George Frederick Baer (September 26, 1842 – April 26, 1914) was an American lawyer who was the President of the Philadelphia and Reading Railroad and spokesman for the owners during the Anthracite Coal Strike of 1902.

Biography
George Baer was born in Lavansville, Somerset County, Pennsylvania, and attended the Somerset Institute and Somerset Academy for a high school education. At the age of thirteen, Baer dropped out of school and became a "printer's devil" at a local newspaper, the Somerset Democrat, and later attended Franklin and Marshall College. He and his brother acquired the Democrat in 1861, and in 1862 he raised a company of volunteers for the Union Army during the American Civil War. In the 133rd Pennsylvania Volunteers, Baer served as a captain at the battles of Antietam, Fredericksburg, and Chancellorsville.

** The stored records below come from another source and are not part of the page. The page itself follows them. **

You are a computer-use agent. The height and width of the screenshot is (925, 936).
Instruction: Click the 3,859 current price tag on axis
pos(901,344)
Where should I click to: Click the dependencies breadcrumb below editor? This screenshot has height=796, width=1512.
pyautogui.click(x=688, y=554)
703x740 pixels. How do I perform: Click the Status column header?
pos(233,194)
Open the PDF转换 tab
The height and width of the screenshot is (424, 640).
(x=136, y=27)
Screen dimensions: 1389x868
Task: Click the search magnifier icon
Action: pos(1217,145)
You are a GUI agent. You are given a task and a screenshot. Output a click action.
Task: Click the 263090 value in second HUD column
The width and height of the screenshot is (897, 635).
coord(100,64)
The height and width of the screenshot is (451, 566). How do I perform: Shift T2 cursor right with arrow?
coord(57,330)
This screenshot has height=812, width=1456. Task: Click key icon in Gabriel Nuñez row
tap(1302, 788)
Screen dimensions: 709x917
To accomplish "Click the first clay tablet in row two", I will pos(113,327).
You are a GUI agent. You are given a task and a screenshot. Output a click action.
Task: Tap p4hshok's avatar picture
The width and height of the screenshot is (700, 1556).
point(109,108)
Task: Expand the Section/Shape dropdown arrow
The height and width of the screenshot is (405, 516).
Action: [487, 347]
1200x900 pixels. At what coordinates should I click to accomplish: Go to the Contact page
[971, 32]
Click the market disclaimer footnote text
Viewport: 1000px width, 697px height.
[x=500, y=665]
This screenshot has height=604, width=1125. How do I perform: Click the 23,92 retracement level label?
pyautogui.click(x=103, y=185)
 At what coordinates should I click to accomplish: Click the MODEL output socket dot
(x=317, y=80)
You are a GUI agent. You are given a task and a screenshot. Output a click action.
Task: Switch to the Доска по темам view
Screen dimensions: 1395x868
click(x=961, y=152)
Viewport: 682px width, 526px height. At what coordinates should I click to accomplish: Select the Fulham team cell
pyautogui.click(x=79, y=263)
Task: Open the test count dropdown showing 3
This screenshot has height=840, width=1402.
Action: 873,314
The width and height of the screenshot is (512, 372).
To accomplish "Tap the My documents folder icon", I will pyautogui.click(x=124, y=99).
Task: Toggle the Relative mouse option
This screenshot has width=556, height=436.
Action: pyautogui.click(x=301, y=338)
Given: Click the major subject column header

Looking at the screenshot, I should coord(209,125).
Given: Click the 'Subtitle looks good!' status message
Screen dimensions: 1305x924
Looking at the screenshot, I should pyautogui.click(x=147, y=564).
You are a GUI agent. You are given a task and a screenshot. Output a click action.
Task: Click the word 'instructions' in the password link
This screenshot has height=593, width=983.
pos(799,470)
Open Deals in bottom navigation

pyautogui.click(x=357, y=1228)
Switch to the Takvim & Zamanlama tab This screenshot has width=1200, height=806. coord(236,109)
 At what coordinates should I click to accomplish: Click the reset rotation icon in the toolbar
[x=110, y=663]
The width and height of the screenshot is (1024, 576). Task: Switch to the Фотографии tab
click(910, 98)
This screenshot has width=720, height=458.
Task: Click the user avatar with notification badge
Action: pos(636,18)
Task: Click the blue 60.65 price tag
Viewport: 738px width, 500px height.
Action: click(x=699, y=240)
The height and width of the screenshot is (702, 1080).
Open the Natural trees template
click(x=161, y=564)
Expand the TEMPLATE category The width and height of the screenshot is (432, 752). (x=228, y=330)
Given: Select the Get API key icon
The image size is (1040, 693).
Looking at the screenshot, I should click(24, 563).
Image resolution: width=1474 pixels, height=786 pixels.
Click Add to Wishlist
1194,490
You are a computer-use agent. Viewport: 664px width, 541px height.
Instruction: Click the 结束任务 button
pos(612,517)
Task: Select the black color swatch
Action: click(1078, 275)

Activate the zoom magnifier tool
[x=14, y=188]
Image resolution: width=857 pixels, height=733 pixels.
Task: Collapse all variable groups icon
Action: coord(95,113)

Baer studied law and was admitted to the bar in 1864. He moved to Reading, Pennsylvania in 1868 and established a law practice. He was later hired by the Philadelphia and Reading Railroad as their counsel.

In 1901, Baer was installed by financier J. P. Morgan as the president of the Reading Railroad after the retirement of his predecessor, Joseph Smith Harris. Soon thereafter, Baer was confronted with the Coal Strike of 1902 in the anthracite coal fields of eastern Pennsylvania, the largest united strike of the United Mine Workers. The Reading was a major employer in the region, and Baer refused to put down the strike or speak to the strikers, citing Social Darwinist ideas. Baer's attitude was released into the papers and became an example of arrogance and superiority. Finally, President Theodore Roosevelt intervened and settled the strike in favor of the striking workers.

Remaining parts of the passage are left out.